Gli USA controllano il 33% delle esportazioni mondiali di armi; i migliori clienti degli USA sono Arabia Saudita, Emirati Arabi Uniti, Turchia. La Russia controlla il 25% delle esportazioni mondiali di armi; i suoi migliori clienti sono India, Cina, Vietnam. Seguono, a grande distanza, altri Stati grandi e piccoli. La Cina sta al terzo posto in questa graduatoria: la sua quota di mercato è del 5,9% e i suoi clienti più importanti sono Pakistan, Bangladesh, Myanmar. Segue la Francia con il 5,6% rivolto per lo più in direzione del Marocco, della Cina e dell’Egitto. Poi la Germania (pur in calo, come la Francia) con il 4.7%, in direzione soprattutto di USA, Israele e Grecia. Segue il Regno Unito con il 4,5% e una sceltissima clientela: l’Arabia Saudita (in quantità nettamente preponderante), l’India e l’Indonesia tra gli altri. Poi arriva la Spagna con il 3,5% e finalmente (in un’ottima ottava posizione) l’Italia, con il 2,7% del mercato. Il nostro Paese vende soprattutto a Emirati Arabi Uniti, India (nonostante le marachelle della magistratura indiana riguardo ai famosi marò), Turchia (grande paese democraticissimo e rispettosissimo delle minoranze entro i suoi confini). In nona posizione l’Ucraina con il 2,6% e in decima posizione i Paesi Bassi con il 2%.

Di seguito
alcuni stralci di uno dei volantini che verranno distribuiti in piazza il 12 marzo.
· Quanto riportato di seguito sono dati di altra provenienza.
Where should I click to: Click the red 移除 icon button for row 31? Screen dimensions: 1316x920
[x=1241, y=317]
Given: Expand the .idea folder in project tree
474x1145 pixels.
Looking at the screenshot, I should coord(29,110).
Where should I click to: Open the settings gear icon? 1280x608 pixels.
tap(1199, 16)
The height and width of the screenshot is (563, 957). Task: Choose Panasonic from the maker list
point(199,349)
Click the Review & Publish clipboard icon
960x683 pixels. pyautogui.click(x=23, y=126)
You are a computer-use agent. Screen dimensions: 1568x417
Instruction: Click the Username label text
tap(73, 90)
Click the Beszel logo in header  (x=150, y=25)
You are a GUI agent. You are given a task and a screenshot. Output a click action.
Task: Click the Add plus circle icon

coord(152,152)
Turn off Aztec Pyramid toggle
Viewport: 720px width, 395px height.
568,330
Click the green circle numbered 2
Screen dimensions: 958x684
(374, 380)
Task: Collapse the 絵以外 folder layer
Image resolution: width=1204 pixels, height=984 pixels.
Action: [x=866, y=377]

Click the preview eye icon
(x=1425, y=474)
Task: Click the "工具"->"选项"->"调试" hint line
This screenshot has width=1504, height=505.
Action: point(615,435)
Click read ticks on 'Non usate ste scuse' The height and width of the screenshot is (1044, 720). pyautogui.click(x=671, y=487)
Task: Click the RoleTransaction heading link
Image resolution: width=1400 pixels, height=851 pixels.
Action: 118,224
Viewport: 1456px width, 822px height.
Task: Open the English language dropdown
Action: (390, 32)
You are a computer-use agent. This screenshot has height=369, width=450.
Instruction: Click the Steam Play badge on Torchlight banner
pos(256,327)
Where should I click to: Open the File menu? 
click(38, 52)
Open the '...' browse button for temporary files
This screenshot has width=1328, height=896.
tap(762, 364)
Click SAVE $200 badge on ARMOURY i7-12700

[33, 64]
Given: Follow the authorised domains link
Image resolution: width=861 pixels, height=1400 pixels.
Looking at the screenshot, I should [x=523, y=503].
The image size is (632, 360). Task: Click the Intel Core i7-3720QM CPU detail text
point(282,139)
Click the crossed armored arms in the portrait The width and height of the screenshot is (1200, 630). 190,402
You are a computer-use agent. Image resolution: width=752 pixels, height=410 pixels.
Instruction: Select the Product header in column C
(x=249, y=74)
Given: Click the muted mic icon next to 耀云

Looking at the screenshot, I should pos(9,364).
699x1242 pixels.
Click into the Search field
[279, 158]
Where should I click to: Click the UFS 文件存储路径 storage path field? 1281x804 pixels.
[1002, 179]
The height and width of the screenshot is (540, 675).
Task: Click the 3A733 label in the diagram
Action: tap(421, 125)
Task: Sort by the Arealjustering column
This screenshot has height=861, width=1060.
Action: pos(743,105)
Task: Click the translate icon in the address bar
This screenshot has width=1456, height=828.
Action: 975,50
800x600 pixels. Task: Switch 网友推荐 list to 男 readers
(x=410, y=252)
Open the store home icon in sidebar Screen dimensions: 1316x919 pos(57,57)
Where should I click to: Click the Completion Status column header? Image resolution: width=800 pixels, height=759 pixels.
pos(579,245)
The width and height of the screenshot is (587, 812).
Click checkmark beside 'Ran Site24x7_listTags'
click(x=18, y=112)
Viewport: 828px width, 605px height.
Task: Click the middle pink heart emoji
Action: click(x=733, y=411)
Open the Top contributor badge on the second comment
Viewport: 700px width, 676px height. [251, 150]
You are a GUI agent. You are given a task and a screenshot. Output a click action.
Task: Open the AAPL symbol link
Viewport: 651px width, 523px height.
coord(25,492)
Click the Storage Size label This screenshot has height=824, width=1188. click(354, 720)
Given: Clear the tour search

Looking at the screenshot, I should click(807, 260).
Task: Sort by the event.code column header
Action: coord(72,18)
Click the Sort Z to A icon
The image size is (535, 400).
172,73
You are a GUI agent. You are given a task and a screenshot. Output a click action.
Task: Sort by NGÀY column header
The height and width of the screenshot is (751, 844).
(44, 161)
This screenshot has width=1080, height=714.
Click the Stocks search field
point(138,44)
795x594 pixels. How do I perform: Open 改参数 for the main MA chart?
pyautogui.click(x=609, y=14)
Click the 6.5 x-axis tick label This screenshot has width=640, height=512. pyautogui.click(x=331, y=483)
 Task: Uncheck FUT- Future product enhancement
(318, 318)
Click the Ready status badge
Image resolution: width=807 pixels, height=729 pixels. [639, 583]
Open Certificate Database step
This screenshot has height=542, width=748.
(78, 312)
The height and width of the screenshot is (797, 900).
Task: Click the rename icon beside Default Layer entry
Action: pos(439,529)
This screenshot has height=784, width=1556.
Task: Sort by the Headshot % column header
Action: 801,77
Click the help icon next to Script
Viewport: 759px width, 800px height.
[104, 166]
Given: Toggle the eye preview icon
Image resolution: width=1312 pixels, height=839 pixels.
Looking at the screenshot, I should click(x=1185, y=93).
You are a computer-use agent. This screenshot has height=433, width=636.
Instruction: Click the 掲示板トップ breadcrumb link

Le industrie belliche costruiscono le armi con le quali si controlla, si bombarda, si uccide in ogni dove. Le università che orientano la ricerca verso il settore bellico sono complici dei massacri.
L’industria bellica italiana fa affari con chiunque, il made in Italy va alla grande.
Renzi è appena stato in Nigeria, accompagnato da uno stuolo di imprenditori italiani, primo tra tutti Descalzi, l’AD di ENI, responsabile dell’inquinamento del Delta del Niger, delle malattie e dell’impoverimento delle popolazioni locali, le cui proteste sono represse nel sangue dal governo nigeriano.
l governo italiano e l’UE appoggiano la Turchia, che ha mandato l’esercito per cancellare le esperienze di autogoverno nel Bakur, il Kurdistan turco. In queste settimane è in corso un massacro di cui i principali media italiani non parlano. Il silenzio – oltre ad un bel mucchio di soldi – è il prezzo imposto da Erdogan per blindare le frontiere e chiudere nei campi i profughi di guerra in fuga da Siria, Iraq, Afganistan.
Il governo italiano protesta sommessamente per un giovane ricercatore friulano torturato a morte dalla polizia egiziana, ma fa buoni affari con la feroce dittatura militare che ogni giorno imprigiona, tortura e uccide.

L’Italia è pronta ad un nuovo intervento militare in Libia a sostegno di chi garantisca meglio gli interessi delle ditte italiane e il controllo delle coste.
L’Italia stessa è una portaerei gettata sul Mediterraneo, costellata di aeroporti militari, poligoni, centri di controllo satellitare, postazioni di lancio dei droni.
Le prove generali dei conflitti dei prossimi anni vengono fatte nelle basi sparse per l’Italia. Le stesse basi da cui sono partite le missioni dirette in Libia, Iraq, Afganistan, Serbia, Somalia, Libano…
(…)
A Torino e Caselle c’è l’Alenia, la sua “missione” è fare aerei militari. Nello stabilimento di Caselle Torinese hanno costruito gli Eurofighter Thypoon, i cacciabombardieri made in Europe, e gli AMX. Le ali degli F35, della statunitense Loockeed Martin, sono costruite ed assemblati dall’Alenia.
Un business milionario. Un business di morte.